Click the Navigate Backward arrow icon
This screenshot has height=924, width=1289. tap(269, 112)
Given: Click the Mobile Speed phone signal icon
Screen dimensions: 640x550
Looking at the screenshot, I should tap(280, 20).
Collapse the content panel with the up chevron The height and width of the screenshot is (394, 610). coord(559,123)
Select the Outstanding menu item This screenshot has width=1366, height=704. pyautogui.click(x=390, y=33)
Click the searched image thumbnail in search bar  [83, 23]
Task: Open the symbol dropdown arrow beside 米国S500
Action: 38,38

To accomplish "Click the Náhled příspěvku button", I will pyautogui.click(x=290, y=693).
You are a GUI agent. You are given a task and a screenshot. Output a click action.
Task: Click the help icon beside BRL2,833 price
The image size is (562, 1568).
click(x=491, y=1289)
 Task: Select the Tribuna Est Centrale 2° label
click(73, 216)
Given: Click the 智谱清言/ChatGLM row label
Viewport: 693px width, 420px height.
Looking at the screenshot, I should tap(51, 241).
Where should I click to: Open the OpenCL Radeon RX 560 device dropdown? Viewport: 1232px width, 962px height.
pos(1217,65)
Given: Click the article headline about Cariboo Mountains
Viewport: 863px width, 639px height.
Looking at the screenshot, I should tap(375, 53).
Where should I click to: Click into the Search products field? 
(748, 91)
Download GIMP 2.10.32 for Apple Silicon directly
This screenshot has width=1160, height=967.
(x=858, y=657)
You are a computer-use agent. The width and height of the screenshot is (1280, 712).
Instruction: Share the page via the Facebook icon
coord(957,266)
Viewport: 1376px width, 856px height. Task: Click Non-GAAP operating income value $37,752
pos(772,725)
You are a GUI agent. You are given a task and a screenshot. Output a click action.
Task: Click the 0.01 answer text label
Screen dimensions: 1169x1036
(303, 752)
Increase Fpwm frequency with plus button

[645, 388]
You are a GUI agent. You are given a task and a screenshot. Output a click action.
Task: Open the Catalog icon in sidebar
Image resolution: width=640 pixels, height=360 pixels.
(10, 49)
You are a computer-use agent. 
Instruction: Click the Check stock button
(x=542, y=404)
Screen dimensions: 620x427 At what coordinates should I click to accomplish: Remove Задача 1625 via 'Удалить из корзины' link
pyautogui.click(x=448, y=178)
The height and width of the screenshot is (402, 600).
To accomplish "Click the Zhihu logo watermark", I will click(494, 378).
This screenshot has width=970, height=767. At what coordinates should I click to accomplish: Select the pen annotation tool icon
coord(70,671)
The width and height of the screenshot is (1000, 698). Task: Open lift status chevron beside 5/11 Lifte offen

——

Work request
Type the entries out again so that they match exactly.

Solution for this problem
Click the Navigate Backward arrow icon
This screenshot has height=924, width=1289. tap(269, 112)
Given: Click the Mobile Speed phone signal icon
Screen dimensions: 640x550
Looking at the screenshot, I should tap(280, 20).
Collapse the content panel with the up chevron The height and width of the screenshot is (394, 610). coord(559,123)
Select the Outstanding menu item This screenshot has width=1366, height=704. pyautogui.click(x=390, y=33)
Click the searched image thumbnail in search bar  [83, 23]
Task: Open the symbol dropdown arrow beside 米国S500
Action: 38,38

To accomplish "Click the Náhled příspěvku button", I will pyautogui.click(x=290, y=693).
You are a GUI agent. You are given a task and a screenshot. Output a click action.
Task: Click the help icon beside BRL2,833 price
The image size is (562, 1568).
click(x=491, y=1289)
 Task: Select the Tribuna Est Centrale 2° label
click(73, 216)
Given: Click the 智谱清言/ChatGLM row label
Viewport: 693px width, 420px height.
Looking at the screenshot, I should tap(51, 241).
Where should I click to: Open the OpenCL Radeon RX 560 device dropdown? Viewport: 1232px width, 962px height.
pos(1217,65)
Given: Click the article headline about Cariboo Mountains
Viewport: 863px width, 639px height.
Looking at the screenshot, I should tap(375, 53).
Where should I click to: Click into the Search products field? 
(748, 91)
Download GIMP 2.10.32 for Apple Silicon directly
This screenshot has width=1160, height=967.
(x=858, y=657)
You are a computer-use agent. The width and height of the screenshot is (1280, 712).
Instruction: Share the page via the Facebook icon
coord(957,266)
Viewport: 1376px width, 856px height. Task: Click Non-GAAP operating income value $37,752
pos(772,725)
You are a GUI agent. You are given a task and a screenshot. Output a click action.
Task: Click the 0.01 answer text label
Screen dimensions: 1169x1036
(303, 752)
Increase Fpwm frequency with plus button

[645, 388]
You are a GUI agent. You are given a task and a screenshot. Output a click action.
Task: Open the Catalog icon in sidebar
Image resolution: width=640 pixels, height=360 pixels.
(10, 49)
You are a computer-use agent. 
Instruction: Click the Check stock button
(x=542, y=404)
Screen dimensions: 620x427 At what coordinates should I click to accomplish: Remove Задача 1625 via 'Удалить из корзины' link
pyautogui.click(x=448, y=178)
The height and width of the screenshot is (402, 600).
To accomplish "Click the Zhihu logo watermark", I will click(494, 378).
This screenshot has width=970, height=767. At what coordinates should I click to accomplish: Select the pen annotation tool icon
coord(70,671)
The width and height of the screenshot is (1000, 698). Task: Open lift status chevron beside 5/11 Lifte offen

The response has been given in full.